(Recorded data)
* * * *

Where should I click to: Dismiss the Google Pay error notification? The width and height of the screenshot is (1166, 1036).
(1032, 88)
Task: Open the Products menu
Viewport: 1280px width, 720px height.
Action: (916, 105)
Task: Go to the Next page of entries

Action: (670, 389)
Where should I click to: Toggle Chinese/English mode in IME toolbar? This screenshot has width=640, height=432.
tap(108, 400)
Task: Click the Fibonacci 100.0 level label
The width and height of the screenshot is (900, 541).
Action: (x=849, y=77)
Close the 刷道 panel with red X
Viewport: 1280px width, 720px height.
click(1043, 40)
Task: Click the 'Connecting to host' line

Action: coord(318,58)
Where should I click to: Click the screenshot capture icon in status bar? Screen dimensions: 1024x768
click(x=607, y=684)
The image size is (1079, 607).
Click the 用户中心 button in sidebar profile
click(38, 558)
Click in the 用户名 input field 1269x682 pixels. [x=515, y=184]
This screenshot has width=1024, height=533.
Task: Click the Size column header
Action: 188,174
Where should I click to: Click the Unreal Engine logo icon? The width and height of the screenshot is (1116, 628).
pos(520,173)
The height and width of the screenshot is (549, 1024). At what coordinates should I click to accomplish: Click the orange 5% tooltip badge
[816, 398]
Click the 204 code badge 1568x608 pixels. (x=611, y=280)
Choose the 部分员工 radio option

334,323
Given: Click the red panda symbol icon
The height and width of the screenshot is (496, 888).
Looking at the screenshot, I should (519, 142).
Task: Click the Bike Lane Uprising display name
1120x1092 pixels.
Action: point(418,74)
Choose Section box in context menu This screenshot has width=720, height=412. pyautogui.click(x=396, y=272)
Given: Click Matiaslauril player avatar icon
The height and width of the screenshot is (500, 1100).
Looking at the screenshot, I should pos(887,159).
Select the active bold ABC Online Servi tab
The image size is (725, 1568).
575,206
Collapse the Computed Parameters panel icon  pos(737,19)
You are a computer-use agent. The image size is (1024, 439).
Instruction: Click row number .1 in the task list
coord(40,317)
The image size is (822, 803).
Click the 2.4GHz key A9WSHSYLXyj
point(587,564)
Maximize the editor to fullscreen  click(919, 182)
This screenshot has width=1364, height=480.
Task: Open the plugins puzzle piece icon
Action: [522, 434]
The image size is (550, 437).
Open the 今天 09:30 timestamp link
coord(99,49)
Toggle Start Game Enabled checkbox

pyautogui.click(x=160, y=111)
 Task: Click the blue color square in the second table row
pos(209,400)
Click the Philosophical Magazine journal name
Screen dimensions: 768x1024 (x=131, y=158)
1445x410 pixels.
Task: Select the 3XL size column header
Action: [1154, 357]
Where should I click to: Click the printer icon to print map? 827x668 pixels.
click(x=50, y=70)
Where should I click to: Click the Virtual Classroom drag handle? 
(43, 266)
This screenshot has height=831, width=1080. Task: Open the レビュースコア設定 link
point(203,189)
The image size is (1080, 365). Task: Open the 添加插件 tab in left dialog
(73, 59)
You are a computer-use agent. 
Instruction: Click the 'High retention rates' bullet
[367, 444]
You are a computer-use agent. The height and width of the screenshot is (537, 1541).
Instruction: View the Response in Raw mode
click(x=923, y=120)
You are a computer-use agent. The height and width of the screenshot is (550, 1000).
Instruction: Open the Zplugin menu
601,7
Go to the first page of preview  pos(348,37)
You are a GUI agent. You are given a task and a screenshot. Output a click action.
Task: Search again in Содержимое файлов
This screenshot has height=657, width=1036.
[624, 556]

* * * *

From the line containing "Go to the first" down to the last line of the data, transcribe every line exactly; nothing else should appear.

Go to the first page of preview  pos(348,37)
You are a GUI agent. You are given a task and a screenshot. Output a click action.
Task: Search again in Содержимое файлов
This screenshot has height=657, width=1036.
[624, 556]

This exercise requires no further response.